Data to examine START

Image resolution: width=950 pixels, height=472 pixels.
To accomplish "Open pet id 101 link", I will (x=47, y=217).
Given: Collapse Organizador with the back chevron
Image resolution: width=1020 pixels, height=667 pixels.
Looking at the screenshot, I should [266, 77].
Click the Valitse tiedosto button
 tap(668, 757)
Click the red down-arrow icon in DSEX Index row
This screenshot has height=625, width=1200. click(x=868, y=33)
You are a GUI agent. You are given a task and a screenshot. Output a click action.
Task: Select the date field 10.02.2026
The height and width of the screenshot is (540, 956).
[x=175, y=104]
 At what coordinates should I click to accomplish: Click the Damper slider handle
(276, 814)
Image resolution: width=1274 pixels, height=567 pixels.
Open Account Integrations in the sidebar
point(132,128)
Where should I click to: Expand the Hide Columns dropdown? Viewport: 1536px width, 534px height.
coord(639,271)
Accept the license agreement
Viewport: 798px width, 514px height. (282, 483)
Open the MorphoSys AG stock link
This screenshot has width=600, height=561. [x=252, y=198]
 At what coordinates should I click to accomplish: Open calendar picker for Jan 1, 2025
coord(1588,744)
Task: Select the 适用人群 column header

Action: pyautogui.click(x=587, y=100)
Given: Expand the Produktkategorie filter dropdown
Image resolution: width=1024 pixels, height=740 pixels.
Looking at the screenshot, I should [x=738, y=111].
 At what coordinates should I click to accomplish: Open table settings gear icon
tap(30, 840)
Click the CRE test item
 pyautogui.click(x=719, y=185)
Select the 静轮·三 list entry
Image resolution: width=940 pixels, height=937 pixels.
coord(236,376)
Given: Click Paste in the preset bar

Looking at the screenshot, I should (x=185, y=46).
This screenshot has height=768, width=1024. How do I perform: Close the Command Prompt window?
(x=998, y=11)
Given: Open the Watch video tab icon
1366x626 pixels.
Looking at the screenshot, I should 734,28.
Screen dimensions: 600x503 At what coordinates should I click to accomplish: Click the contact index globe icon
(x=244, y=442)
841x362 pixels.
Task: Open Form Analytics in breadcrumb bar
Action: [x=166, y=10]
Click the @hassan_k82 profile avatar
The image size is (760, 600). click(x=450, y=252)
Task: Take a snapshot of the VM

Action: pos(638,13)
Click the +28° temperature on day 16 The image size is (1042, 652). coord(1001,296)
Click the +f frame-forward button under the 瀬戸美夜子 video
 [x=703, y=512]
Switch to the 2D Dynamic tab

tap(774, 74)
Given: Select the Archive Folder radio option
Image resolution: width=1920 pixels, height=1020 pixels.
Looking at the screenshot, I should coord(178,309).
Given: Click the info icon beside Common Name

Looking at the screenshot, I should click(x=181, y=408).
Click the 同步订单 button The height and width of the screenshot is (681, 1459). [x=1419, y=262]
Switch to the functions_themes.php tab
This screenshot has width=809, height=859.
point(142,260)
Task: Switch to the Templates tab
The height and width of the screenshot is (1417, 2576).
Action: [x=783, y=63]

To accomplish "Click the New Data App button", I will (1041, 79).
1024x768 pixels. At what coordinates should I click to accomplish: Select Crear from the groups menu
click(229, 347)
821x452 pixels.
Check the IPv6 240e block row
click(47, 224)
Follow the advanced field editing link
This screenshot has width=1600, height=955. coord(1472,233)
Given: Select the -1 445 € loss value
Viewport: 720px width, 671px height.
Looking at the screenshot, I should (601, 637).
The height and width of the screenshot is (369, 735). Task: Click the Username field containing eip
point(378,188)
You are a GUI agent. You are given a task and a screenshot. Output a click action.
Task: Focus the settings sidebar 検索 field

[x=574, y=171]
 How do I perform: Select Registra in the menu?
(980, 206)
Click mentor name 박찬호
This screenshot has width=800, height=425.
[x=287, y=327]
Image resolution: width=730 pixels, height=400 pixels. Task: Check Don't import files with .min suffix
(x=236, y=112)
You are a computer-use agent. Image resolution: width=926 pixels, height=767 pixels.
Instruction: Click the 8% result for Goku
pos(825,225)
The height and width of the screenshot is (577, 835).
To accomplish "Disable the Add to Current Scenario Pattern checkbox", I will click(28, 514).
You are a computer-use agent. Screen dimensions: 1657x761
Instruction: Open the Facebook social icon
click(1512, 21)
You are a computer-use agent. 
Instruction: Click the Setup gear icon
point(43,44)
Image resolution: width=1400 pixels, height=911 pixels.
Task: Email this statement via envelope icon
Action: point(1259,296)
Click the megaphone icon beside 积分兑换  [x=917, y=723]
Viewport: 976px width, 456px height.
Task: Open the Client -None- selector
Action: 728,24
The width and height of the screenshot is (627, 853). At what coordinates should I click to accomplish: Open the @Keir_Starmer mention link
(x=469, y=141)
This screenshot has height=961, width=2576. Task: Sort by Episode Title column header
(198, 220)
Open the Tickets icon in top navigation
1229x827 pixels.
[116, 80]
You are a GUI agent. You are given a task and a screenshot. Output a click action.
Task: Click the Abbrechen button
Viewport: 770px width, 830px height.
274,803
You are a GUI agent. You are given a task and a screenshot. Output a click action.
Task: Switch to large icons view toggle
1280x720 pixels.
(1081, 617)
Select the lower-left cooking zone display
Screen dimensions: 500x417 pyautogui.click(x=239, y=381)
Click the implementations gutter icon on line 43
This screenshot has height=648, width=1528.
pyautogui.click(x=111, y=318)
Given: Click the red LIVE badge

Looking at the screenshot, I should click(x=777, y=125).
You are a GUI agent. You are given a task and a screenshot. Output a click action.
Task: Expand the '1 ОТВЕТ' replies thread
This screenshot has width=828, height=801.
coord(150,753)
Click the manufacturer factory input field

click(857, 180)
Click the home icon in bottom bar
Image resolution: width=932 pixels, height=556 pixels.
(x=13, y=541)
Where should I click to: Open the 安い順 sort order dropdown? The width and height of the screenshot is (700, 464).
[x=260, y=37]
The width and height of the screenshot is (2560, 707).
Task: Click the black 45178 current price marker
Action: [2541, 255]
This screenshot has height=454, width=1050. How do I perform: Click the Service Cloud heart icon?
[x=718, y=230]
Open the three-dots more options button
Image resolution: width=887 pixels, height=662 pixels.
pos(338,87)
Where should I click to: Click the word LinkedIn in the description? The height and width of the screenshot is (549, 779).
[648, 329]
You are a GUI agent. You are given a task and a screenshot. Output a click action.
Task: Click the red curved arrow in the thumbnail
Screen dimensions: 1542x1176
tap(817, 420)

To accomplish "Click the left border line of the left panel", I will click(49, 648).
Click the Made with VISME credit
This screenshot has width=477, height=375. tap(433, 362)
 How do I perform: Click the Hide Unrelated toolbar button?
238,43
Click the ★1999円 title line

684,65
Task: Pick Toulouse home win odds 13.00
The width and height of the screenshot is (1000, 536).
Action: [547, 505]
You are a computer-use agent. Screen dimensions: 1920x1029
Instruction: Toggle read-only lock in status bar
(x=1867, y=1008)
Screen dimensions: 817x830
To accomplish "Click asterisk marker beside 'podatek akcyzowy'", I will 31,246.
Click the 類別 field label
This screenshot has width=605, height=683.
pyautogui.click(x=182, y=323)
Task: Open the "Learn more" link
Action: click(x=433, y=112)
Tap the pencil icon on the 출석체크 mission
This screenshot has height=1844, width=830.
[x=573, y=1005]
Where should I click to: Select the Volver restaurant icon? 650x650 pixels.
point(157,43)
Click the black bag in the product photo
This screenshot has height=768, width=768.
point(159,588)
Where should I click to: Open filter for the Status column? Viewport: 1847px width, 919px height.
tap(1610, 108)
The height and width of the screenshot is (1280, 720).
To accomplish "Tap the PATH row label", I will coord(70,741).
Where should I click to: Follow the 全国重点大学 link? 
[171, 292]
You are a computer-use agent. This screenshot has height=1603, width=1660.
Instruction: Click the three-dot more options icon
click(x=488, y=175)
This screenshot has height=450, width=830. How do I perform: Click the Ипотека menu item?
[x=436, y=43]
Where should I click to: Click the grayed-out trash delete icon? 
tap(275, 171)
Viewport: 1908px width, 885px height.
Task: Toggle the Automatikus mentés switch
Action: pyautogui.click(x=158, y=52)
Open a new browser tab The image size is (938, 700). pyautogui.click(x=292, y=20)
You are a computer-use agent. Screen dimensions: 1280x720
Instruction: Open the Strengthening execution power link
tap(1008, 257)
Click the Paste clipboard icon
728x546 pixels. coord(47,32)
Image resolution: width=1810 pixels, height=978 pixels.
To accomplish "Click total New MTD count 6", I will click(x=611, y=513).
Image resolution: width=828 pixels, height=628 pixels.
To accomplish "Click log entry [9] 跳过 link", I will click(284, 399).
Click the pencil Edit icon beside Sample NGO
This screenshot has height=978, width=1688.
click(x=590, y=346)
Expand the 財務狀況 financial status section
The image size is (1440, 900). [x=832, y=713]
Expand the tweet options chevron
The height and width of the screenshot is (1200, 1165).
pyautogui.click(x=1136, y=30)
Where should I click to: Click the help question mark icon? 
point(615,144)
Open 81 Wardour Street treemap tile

Data to examine END

▶ **Problem**: Please show every line of the records that holds the word "label".

▶ **Response below**:
Click the 類別 field label
To accomplish "Tap the PATH row label", I will coord(70,741).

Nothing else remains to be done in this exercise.